Patient care and management through IT:

  • Use of IT has revolutionized the patient care. Now the small and large healthcare setups are dependent on appointment booking platforms which has replaced the conventional calling systems. This is saving time and cost both to hospitals and patients. This has helped in reduction of man power and also reduced the errors and delays of conventional calling systems
  • Lead management through software has helped track the inflow of patients and provides a wide opportunity for data analysis
  • The innovation of such technology has been patient centric. The patient is given all the required attention; he is constantly motivated to seek support and is monitored all the time
  • Technology like the patient Q-management systematically manages the patient inflow to a doctor
  • Patient education and exchange of information between a doctor/hospital and the patient has saved time and cost for both the sides through IT like in exchange of lab and radiology reports for a doctor’s opinion
  • Patients who are staying miles away can now have their first consult with the doctor without even meeting him personally. This had brought down the first visit apprehensions faced by few patients to an extent 
  • Hospitals have designed their own personalized apps to help patients get to them; these apps not only contain the organization/hospital information but also have a lot of patient education content which is validated by the experts in the field 

IT has been very useful in the maintenance of patient records. Digitalizing the records has helped in saving storage space and retrieval has been made easy. These digital records are safe unlike the conventional paper records which are more susceptible to physical damages. Digital records can be accessed and shared remotely. The lab and radiology reports can also be scanned and stored. There are newer technologies to store the radiology reports in required resolution. Follow-ups have been made more systematic by setting up of timely notifications to the patient and the doctor or hospital; this has been very useful in cases where the patients are asked for short interval follow-up visits such as in vaccinations, chemotherapy, post-surgery follow-ups, physiotherapy, study of slowly progressing chronic ailments etc.

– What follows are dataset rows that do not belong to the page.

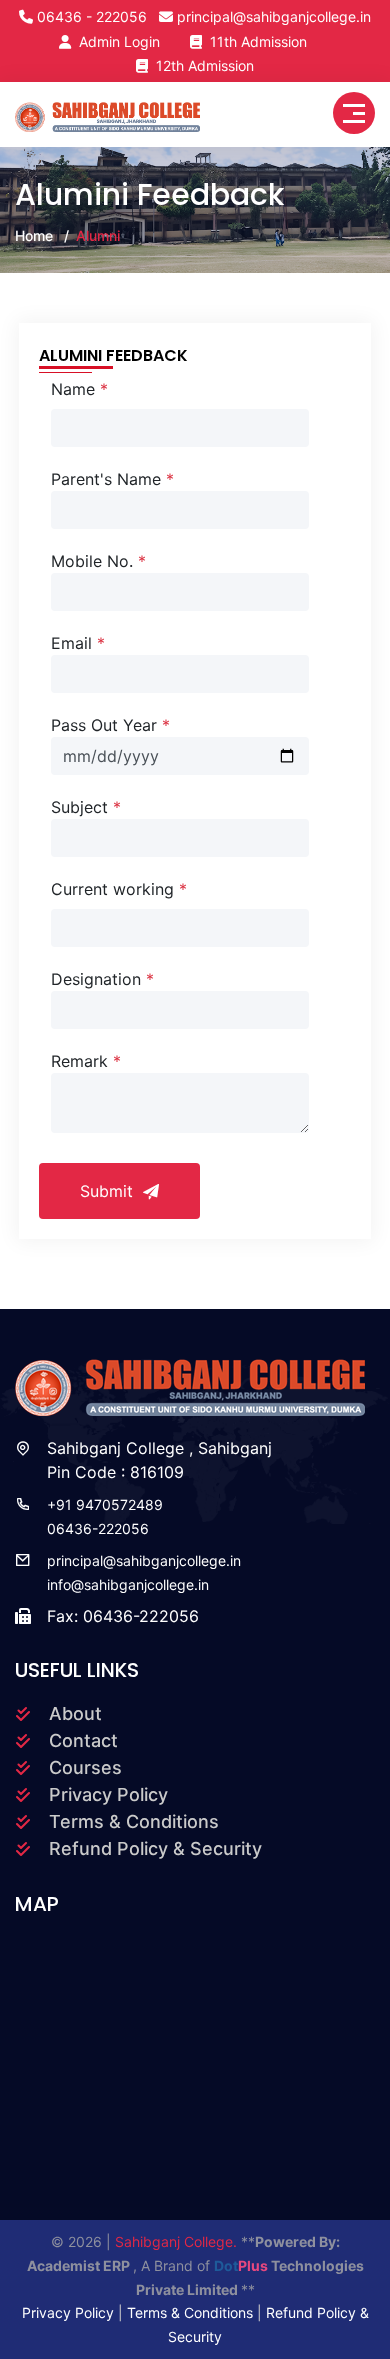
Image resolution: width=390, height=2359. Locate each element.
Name (79, 389)
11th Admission (254, 41)
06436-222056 (98, 1528)
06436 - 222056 (92, 16)
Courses (85, 1767)
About (75, 1713)
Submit (109, 1191)
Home (34, 235)
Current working (119, 889)
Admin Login (115, 41)
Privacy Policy (108, 1794)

Picture archiving and communication system (PACS) is a network of computers used by radiology departments that replaces film with electronically stored and displayed digital images. This uses a server and allows facile access to high-quality radiologic images, including conventional films, CT, MRI, PET scans, and other medical images over a network. Business intelligence tools have been very useful to analyze the business trends within the company and in comparison with the competitors. These business intelligence tools are placed on top of the regular information systems to get data feed. Sometime the BI tools also give an idea to organizations about their market placement midst their competitors. These tools are extremely useful to plan and strategize marketing activities. 

To summarize, healthcare professionals have relied hugely on IT to direct, retain, educate, monitor, treat, and follow-up their patients which has been beneficial for both sides. The innovation in this field is very dynamic and is warmly welcome by healthcare professionals like me!